Sepsis and Respiratory Failure: Sequencing the Principal Diagnosis Correctly

Sepsis and Respiratory Failure: Sequencing the Principal Diagnosis Correctly

By SZ Ahmed CCS

Sepsis frequently coexists with organ dysfunction, such as acute respiratory failure, creating complexity for coding professionals tasked with selecting the principal diagnosis (PDX). According to the International Classification of Diseases, 10th Revision, Clinical Modification (ICD-10-CM) guidelines, when both conditions are present on admission (POA) and treated, sepsis should be sequenced as the PDX if it is the underlying cause of the organ dysfunction. This article examines this guideline, offering practical examples to guide accurate coding and ensure proper Diagnosis-Related Group (DRG) assignments.

Understanding Sepsis as the Driver

When a patient presents with sepsis and respiratory failure, coders must determine the causal relationship. The ICD-10-CM Official Guidelines (Section I.C.1.d) state that if sepsis and acute organ dysfunction are both POA, and no other cause (e.g., trauma or pulmonary embolism) is documented for the dysfunction, sepsis is sequenced as the PDX, with respiratory failure as a secondary diagnosis (SDX). This reflects sepsis as the systemic condition often triggering organ failure.

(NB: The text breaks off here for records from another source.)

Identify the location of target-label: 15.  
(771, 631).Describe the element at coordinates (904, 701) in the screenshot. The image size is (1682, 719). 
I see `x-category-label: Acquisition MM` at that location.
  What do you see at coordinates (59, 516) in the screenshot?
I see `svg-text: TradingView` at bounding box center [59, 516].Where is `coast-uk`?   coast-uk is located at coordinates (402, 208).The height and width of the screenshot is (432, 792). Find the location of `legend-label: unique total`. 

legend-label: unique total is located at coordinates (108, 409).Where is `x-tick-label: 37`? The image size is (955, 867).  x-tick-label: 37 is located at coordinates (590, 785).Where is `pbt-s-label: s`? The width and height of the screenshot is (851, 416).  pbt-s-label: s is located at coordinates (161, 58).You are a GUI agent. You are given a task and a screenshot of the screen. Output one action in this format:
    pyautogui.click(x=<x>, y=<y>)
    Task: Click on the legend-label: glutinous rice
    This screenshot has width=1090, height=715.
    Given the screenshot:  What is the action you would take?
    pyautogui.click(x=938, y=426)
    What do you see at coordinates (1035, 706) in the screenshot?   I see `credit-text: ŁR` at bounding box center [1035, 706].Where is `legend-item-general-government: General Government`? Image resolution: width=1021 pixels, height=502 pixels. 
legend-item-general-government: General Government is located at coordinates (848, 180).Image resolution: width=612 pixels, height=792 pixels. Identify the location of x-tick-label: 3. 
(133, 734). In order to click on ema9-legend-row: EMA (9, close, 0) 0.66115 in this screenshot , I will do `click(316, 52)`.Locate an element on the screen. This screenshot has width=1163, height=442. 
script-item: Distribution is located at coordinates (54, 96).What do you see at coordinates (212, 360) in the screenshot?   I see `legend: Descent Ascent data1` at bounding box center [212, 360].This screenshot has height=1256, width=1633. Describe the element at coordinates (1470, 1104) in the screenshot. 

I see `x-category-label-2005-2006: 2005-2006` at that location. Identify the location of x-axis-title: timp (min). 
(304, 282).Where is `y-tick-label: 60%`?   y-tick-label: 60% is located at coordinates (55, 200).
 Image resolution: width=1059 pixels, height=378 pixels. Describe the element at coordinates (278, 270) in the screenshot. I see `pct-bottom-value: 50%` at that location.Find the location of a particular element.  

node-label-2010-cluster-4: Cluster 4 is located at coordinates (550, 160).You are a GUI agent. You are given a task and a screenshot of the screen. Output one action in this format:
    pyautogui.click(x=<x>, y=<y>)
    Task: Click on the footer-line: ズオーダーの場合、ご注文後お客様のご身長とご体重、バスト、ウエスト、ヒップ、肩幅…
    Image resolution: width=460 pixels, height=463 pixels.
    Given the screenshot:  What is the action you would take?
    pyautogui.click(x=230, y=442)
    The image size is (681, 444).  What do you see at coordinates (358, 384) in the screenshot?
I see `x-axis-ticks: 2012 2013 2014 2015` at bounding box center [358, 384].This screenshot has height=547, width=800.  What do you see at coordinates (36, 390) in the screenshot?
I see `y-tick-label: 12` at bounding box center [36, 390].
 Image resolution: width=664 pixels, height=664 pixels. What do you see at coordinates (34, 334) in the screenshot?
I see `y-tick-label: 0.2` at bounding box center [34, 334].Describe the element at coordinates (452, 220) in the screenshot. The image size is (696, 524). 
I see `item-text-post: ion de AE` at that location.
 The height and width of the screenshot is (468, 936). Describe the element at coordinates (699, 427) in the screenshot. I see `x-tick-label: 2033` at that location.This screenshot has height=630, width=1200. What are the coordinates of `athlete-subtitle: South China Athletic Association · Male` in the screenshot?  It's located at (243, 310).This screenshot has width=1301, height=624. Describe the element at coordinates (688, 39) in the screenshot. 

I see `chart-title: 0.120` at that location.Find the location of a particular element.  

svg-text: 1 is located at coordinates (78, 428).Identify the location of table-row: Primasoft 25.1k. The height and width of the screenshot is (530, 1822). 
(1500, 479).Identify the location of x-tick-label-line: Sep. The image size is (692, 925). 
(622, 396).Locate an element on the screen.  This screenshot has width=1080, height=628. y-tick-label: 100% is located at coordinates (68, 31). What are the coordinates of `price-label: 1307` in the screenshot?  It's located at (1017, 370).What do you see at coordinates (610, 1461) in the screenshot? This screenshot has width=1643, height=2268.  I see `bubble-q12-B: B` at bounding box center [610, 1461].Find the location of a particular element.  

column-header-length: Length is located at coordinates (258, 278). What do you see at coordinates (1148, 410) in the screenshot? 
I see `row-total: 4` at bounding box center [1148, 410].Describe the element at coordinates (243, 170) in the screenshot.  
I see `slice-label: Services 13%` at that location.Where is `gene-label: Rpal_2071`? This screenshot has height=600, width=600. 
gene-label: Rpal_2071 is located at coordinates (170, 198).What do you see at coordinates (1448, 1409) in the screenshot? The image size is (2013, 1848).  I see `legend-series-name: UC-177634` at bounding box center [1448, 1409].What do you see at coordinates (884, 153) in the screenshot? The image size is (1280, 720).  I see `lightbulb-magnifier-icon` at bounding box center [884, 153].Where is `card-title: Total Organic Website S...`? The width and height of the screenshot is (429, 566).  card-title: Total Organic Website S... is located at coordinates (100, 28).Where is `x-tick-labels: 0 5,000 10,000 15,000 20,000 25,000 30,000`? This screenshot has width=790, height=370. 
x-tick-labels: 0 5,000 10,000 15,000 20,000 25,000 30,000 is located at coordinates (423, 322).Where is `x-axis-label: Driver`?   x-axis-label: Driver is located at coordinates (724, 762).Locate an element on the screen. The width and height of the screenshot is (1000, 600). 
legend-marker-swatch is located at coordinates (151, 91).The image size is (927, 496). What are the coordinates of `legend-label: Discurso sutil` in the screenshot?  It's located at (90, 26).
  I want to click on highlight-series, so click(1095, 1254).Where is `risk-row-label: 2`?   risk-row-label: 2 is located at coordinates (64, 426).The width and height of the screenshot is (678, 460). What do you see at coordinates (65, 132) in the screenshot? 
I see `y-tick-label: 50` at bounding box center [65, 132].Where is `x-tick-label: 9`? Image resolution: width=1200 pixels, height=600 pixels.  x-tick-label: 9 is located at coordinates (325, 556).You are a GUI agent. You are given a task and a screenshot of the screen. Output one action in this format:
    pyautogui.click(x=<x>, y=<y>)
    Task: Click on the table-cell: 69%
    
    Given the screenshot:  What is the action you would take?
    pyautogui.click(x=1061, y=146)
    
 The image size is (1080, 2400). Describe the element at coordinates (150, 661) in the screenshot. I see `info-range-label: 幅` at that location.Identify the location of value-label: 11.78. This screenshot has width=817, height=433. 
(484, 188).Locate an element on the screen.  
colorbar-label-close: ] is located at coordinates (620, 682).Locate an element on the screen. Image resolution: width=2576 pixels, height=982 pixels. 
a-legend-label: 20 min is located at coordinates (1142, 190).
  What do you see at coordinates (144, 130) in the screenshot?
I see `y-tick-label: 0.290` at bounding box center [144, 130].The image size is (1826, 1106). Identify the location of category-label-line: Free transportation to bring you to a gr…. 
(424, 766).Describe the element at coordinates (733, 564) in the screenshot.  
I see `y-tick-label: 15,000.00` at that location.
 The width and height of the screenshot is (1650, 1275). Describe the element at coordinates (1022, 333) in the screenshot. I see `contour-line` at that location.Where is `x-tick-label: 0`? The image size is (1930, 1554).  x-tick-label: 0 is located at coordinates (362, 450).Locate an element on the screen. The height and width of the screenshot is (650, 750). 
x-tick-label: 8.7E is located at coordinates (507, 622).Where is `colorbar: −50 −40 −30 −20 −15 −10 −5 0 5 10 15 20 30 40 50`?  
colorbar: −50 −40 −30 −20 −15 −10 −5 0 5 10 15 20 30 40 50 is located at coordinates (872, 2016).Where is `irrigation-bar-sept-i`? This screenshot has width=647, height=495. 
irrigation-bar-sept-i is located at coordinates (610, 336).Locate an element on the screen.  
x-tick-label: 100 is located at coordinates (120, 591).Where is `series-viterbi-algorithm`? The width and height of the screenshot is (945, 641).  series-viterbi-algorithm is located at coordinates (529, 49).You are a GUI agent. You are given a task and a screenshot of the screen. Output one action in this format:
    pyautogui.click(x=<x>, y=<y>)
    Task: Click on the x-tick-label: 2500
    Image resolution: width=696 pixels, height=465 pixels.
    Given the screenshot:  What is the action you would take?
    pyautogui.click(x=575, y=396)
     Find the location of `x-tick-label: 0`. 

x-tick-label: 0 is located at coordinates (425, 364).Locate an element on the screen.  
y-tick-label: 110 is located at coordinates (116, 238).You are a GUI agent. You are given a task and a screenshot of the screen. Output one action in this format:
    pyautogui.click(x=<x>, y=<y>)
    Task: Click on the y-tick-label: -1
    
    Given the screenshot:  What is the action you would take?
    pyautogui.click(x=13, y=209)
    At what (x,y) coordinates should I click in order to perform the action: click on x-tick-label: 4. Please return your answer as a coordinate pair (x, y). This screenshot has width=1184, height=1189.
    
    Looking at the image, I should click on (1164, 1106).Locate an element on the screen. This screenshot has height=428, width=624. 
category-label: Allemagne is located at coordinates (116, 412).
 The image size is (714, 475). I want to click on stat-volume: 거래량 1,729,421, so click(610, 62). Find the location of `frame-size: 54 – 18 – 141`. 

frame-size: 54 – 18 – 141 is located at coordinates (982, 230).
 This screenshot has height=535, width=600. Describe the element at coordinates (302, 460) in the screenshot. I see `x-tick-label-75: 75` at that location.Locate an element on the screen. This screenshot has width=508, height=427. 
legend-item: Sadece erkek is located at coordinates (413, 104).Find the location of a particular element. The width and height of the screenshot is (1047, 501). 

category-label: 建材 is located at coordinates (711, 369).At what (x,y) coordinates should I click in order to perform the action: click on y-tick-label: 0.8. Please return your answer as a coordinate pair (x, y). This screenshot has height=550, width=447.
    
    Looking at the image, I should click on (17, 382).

Coders need to look for documentation linking respiratory failure to sepsis,” says Jane Smith, CPC, a coding consultant. “Terms like ‘due to sepsis’ or ‘secondary to infection’ signal that sepsis should lead the sequence.”


Real-World Applications

Coding errors highlight the importance of this guideline. In one case, a patient was admitted with septic shock and respiratory failure, but respiratory failure was initially coded as the PDX. Documentation confirmed septic shock—a severe form of sepsis that often includes organ dysfunction—as the admitting condition. Correctly, the PDX was revised to sepsis (A41.9, Sepsis, unspecified organism) with septic shock (R65.21) and respiratory failure (J96.01, Acute respiratory failure with hypoxia) as SDXs, yielding DRG 871 (Septicemia or Severe Sepsis without Mechanical Ventilation >96 Hours with Major Complication or Comorbidity). “Septic shock inherently involves organ dysfunction, making sepsis the PDX,” Smith notes.


Another error involved a coder selecting respiratory failure (J96.01) as the PDX because it appeared first on the problem list, despite ED notes stating, “Admit for sepsis secondary to pneumonia with acute hypoxic respiratory failure.” This led to an incorrect DRG 208 (Respiratory System Diagnoses with MCC), risking audit scrutiny and financial loss. Correct coding assigned A41.9 (Sepsis) as the PDX, with J96.01 (Respiratory failure) and J18.9 (Pneumonia) as SDXs, aligning with DRG 871.


Practical Scenarios

Consider a 78-year-old male presenting with fever, chills, shortness of breath, and altered mental status. The ED documents, “Admit for sepsis secondary to pneumonia with acute hypoxic respiratory failure.” Treatment includes IV antibiotics and oxygen support. Coding correctly assigns A41.9 (Sepsis) as the PDX, with J96.01 (Respiratory failure) and J18.9 (Pneumonia) as SDXs, resulting in DRG 871. This reflects sepsis as the root cause of admission and respiratory failure as a complication.


Conversely, if respiratory failure is attributed to a condition like chronic obstructive pulmonary disease (COPD) exacerbation, documented independently of sepsis, the coding sequence changes. For example, if ED notes indicate respiratory failure due to COPD with sepsis noted later, J44.1 (COPD with acute exacerbation) may be the PDX, with A41.9 (Sepsis) as an SDX, adjusting the DRG accordingly.


Best Practices for Coders

Accurate sequencing requires careful review of ED notes, history and physical, and progress notes for causal language linking sepsis to organ dysfunction. “Coders should ask, ‘Which condition drove the admission?’” advises Michael Lee, RHIA, a compliance officer. “If sepsis sparked the respiratory failure, it’s the PDX.” Red flags include respiratory failure listed first without justification or lack of linking terms like “due to sepsis.” Collaboration with providers to clarify relationships ensures defensible coding.


By mastering this guideline, coders can avoid DRG errors, support compliance, and optimize reimbursement in complex sepsis cases.